Meteo, variabilità in arrivo ma con clima ancora estivo

Tempo variabile ma con temperature ancora estive.

In queste ore l’anticiclone delle Azzorre si sta spingendo verso latitudini molto settentrionali, interessando addirittura l’Islanda, dove si registreranno valori massimi di 24/26°C. L’aria calda in risalita lungo il settore orientale dell’oceano Atlantico sarà controbilanciata dalla discesa di aria fredda ad est, tra la penisola scandinava e il centro-est Europa. Proprio tra Russa e Finlandia in queste ore si stanno registrando valori termici inferiori allo 0 a causa dello scorrimento di isoterme tra i -2 i -4°C a 850 hPa. Nel corso dei prossimi giorni l’aria fredda scivolerà verso sud-ovest, stemperandosi, raggiungendo la Germania, la Francia e l’Italia settentrionale. La vasta circolazione fresca che ne scaturirà coinvolgerà marginalmente anche la Sicilia, dove si avrà un modesto calo termico, ma di questo ne parlerò in modo più approfondito nei prossimi aggiornamenti.
Adesso concentriamoci sulle prossime 48 ore circa, quando il promontorio nord-africano lascerà spazio allo scorrimento di una blanda saccatura che suo malgrado inizierà a ruotare in senso antiorario a causa dell’attrazione esercitata dalla nettamente più vasta circolazione depressionaria in arrivo nel fine settimana.
– Il pomeriggio di mercoledì (Attendibilità 80%)
L’avvezione di vorticità positiva, il calo dei geopotenziali e l’intrusione di aria più fresca potrebbero già da questo pomeriggio dar luogo a importanti annuvolamenti sulle zone interne della Sicilia, con possibili fenomeni anche a carattere di rovescio temporalesco specie sui Nebrodi e sull’area etnea.

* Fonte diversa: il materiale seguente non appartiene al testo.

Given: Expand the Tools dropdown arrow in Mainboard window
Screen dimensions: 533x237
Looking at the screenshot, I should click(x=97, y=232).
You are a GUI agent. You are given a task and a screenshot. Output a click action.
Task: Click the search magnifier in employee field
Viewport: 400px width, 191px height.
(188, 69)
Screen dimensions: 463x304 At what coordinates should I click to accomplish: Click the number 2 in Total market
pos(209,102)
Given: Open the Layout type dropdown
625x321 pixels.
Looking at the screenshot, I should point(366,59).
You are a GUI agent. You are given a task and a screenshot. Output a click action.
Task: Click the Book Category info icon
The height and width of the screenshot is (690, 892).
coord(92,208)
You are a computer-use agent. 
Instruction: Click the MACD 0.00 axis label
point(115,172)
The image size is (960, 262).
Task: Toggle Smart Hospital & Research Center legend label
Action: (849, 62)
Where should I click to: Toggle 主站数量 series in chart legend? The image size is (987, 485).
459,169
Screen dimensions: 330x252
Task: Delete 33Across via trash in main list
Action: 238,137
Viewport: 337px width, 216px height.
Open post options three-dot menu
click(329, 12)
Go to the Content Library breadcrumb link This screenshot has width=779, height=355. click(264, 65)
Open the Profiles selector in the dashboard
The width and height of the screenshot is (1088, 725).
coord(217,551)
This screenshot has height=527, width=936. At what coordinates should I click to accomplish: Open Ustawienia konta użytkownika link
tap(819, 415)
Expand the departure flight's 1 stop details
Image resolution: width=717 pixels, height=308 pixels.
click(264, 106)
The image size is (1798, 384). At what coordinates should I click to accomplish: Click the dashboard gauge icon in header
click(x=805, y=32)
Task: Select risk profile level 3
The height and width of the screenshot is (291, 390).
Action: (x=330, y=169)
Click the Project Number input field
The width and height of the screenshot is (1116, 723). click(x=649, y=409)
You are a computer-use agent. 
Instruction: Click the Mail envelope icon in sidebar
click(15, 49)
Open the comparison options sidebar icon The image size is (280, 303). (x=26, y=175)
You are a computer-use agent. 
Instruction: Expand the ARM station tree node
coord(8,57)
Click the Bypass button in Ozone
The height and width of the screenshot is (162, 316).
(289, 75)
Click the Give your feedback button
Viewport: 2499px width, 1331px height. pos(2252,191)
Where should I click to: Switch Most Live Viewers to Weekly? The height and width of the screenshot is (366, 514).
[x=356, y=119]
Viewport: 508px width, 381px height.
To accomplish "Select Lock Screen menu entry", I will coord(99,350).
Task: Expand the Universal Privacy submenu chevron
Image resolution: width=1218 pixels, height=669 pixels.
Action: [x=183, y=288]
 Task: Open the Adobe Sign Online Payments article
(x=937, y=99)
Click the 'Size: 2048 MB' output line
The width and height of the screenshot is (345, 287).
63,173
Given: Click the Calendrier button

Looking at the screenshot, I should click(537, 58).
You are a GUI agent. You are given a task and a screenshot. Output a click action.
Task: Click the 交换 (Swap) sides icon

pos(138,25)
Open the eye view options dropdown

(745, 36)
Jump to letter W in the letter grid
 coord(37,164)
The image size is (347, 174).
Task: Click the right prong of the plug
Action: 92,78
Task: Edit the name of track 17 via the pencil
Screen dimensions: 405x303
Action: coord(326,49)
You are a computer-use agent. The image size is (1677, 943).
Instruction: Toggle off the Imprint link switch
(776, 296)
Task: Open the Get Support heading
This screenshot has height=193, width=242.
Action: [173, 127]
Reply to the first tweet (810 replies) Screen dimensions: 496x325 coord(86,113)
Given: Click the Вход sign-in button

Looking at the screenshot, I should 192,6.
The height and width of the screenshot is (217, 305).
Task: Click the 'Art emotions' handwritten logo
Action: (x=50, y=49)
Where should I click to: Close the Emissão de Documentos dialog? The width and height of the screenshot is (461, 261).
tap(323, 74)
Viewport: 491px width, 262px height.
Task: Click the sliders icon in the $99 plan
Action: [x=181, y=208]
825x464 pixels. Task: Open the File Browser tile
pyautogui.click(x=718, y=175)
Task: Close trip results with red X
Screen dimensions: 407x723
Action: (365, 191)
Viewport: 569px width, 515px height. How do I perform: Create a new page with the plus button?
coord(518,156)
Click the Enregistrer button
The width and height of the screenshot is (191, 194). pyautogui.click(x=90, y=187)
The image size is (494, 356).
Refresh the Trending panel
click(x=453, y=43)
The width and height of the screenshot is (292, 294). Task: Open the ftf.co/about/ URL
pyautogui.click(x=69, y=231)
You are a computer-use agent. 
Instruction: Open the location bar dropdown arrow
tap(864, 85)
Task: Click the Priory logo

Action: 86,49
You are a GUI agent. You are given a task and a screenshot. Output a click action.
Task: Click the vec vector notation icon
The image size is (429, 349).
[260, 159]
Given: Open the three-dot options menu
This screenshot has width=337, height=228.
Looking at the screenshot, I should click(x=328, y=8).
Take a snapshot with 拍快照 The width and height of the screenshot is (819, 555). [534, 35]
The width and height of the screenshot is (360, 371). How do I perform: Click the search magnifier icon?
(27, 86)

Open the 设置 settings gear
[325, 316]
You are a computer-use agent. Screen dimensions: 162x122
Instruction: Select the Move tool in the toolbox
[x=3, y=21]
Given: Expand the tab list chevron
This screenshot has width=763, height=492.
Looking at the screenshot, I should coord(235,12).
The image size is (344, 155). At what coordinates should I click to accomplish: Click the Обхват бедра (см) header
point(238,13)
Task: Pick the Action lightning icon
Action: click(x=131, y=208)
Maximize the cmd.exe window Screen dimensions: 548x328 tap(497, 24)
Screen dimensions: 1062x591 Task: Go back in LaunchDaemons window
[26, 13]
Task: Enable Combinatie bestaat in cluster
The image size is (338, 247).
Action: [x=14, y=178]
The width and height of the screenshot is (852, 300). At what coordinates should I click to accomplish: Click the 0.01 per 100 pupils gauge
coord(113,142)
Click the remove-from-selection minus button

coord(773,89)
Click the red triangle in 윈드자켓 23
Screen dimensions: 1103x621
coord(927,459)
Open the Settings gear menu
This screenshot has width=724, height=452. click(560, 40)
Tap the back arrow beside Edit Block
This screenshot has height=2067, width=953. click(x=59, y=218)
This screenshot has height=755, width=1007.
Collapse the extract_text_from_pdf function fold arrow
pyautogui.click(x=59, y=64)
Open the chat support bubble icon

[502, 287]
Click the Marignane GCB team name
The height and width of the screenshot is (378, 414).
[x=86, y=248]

– La notte su giovedì (Attendibilità 40%)
Nel corso della prossima notte si avrà un deciso aumento dell’instabilità sulle acque del mar Tirreno, che potrebbe portare alla formazione di nubi cumuliformi in grado di dar luogo a rovesci e temporali. Purtroppo, si tratta di una previsione difficile perché, nonostante la maggior parte degli indici siano favorevoli allo sviluppo di fenomeni anche temporaleschi, non è detto che si abbia la scintilla che li inneschi. In ogni caso, qualora si formasse qualche fenomeno, a causa delle correnti occidentali la zona maggiormente soggetta potrebbe essere quella delle isole Eolie, mentre sul messinese tirrenico le probabilità saranno molto minori ma in ogni caso esistenti.
– Il pomeriggio di giovedì (Attendibilità 60%)
Nel corso del pomeriggio di domani si avrà un deciso aumento dell’instabilità atmosferica in concomitanza con lo scorrimento dell’asse di saccatura. I rovesci o i temporali che si formeranno sui Nebrodi, sulle Madonie e sul settore etneo saranno sospinti verso est o est-nord-est dalle correnti in quota e potranno interessare anche le coste del messinese ionico, del catanese e del palermitano. Più difficilmente i nuclei precipitativi si spingeranno sulla costa del messinese tirrenico ma potrebbero agevolmente raggiungere i monti Peloritani.
– La notte su venerdì (Attendibilità 30%)
La probabilità di formazioni di fenomeni sarà di nuovo più probabile sul mar Tirreno, anche se di entità minore rispetto alla notte prima. Di contro, le correnti assumeranno una maggiore componente settentrionale che potrebbe sospingere gli eventuali nuclei precipitativi verso le isole Eolie e il messinese Tirrenico.